■ **Exercise requirements**
Where does the word "agent" occur in the data below? Copy each line that holds it.

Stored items
________

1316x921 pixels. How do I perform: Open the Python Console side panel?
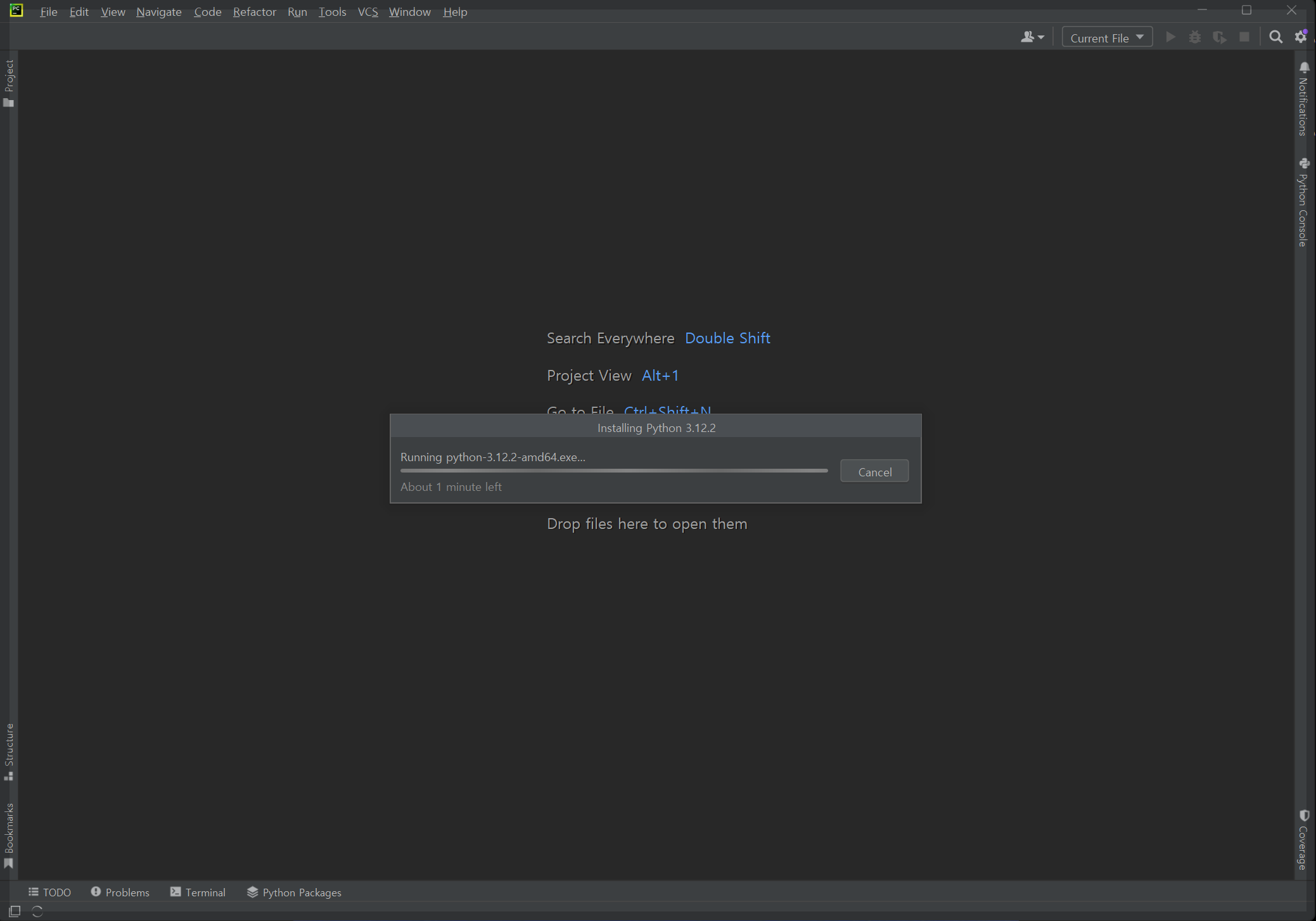[x=1303, y=201]
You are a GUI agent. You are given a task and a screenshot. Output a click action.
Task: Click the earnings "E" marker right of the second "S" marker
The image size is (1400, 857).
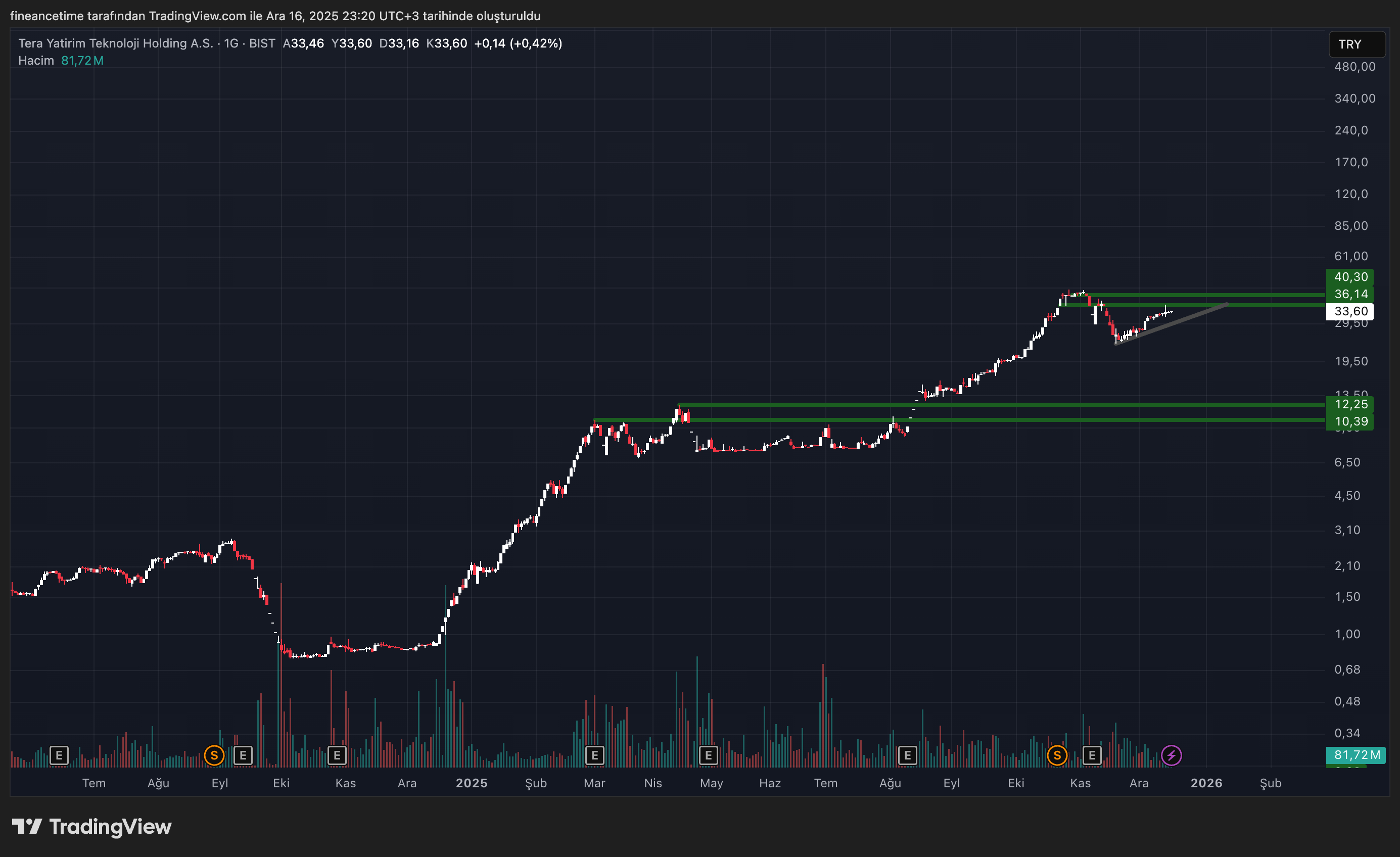1092,756
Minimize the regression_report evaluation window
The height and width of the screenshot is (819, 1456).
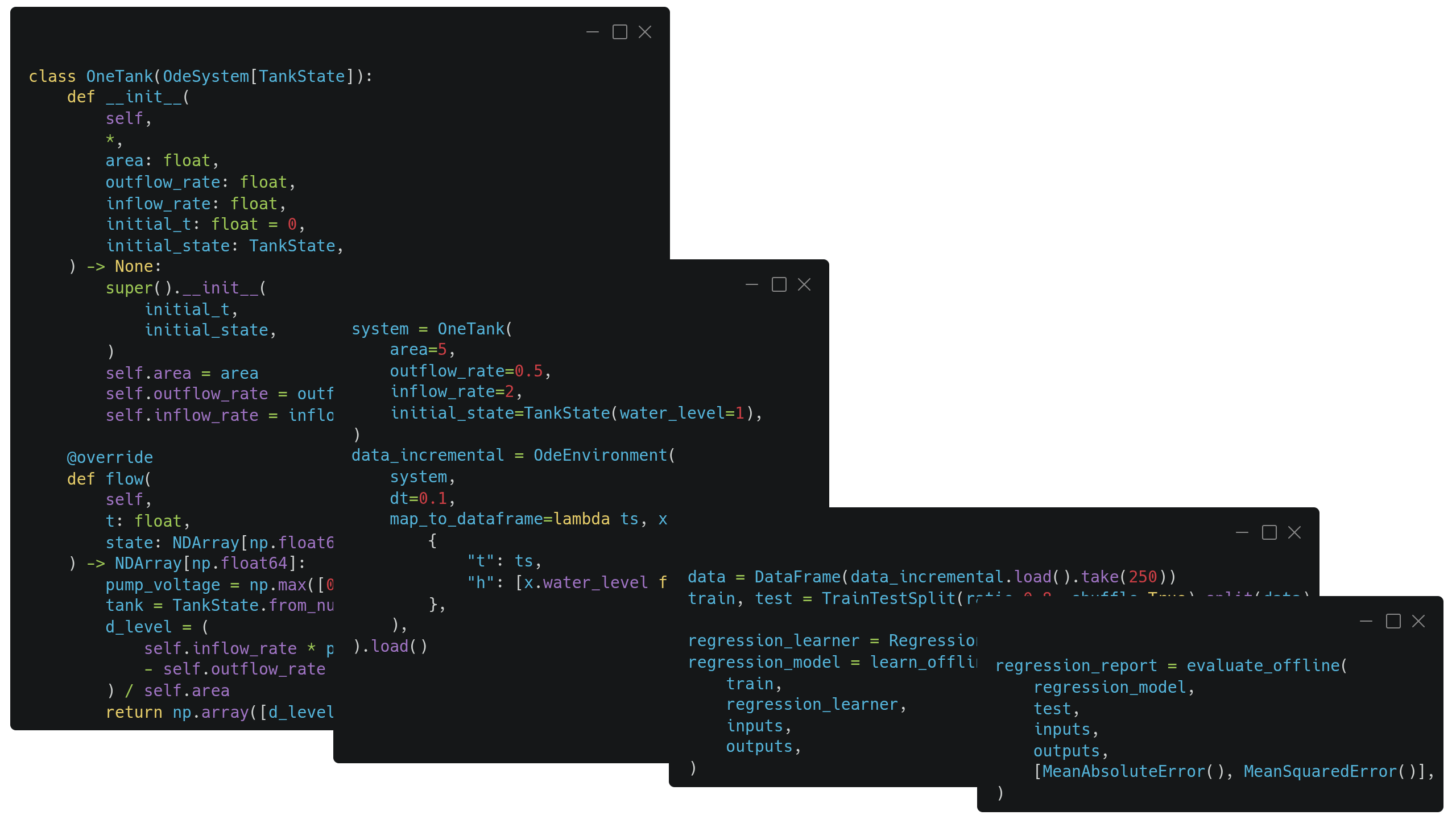pyautogui.click(x=1366, y=621)
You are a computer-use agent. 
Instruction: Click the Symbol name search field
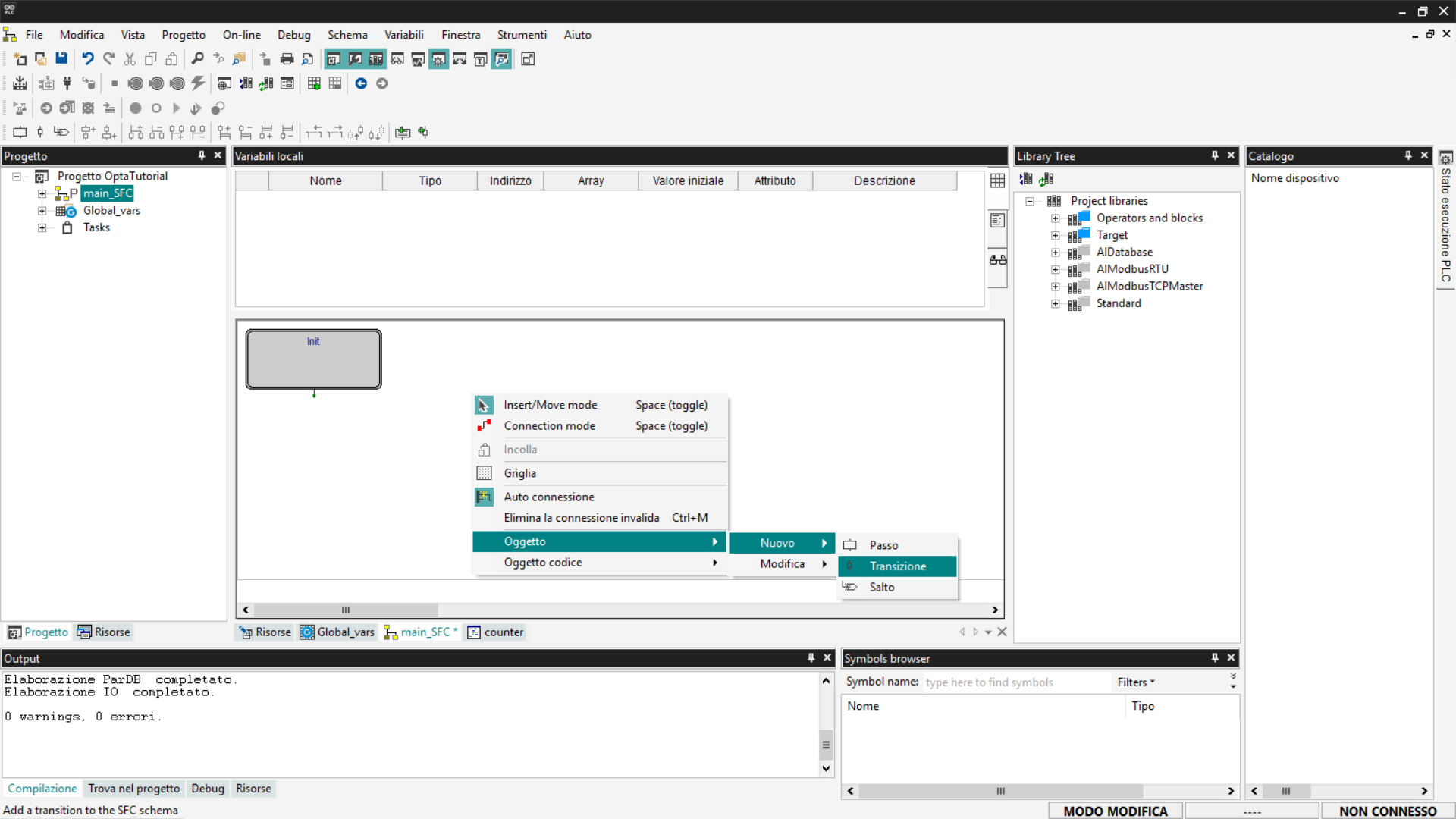tap(1015, 682)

________

■ **Exercise result**
You are a GUI agent. You are given a task and a screenshot. Output a click action.
You are a computer-use agent. 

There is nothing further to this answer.